In Toronto, we almost always go to the Dufferin Mall No Frills, which is comparable in quality to all the fancier chains but way cheaper. It even has a fresh seafood section and butcher! Oh, and never EVER shop at a convenience store unless you’re desperate. They charge for the convenience!

Watch what you buy

When I went dairy free 15 years ago, I nearly cut my grocery budget in half. Not only was gourmet (aka expensive) cheese out of the picture, so was any frozen or boxed convenience food (remember, you always pay for the convenience). Yes, whole foods are a pain in the ass to prepare, but they’re way cheaper and much better for you. There’s more nutrition so that you actually end up fuller than with the same amount of processed food. 

Some quick tips:

  • Produce: Buy in season as much as possible. Fruit that’s in season is usually featured near the front doors or at the end of the aisle.
  • Meat: Anything on the bone is cheaper (and more delicious) than filets. If you have time and a sharp knife*, you can debone anything quickly with practice. We buy a crap ton of chicken thighs because they’re tasty, versatile, and almost always on sale. If you want to go even cheaper, stop buying meat altogether!

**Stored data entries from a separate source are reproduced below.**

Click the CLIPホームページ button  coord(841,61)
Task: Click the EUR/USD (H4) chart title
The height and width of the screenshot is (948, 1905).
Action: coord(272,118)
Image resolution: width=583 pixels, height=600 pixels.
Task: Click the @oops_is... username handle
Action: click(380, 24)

*Invest in a good chef’s knife and keep it sharp. It’ll make cooking easier, safer, and more fun! 

  • Canned stuff: I always have whole canned tomatoes in the pantry. With some work, you can make a spaghetti sauce, chilli, or stew that is tastier than the prepared stuff. Also healthier and cheaper. I also always have canned beans. They’re tasty, filling, and cheap. 
  • Dried pasta and rice: This is the cheapest way to make a big meal. Cooking for one? White rice with a fried egg and soy sauce is the best quick meal. 
  • Condiments/seasoning: This is what will elevate any meal. Build your arsenal of soy sauces, fish sauce, chillies in adobo sauce, etc. with every new recipe you try. Try to stick to the basics and stay away from spice mixes, unless you plan on making that certain dish a lot. You have more variety that way.
  • A little treat for yourself: Scrimping sucks, so get yourself a cheap little treat so you don’t feel so restricted that you lash out and blow your entire budget on lobsters next time you go shopping.
  • Be reasonable: Not everyone is ready to start making everything from scratch. If you gotta get some Ragu sauce or chicken burgers here and there, don’t be too hard on yourself.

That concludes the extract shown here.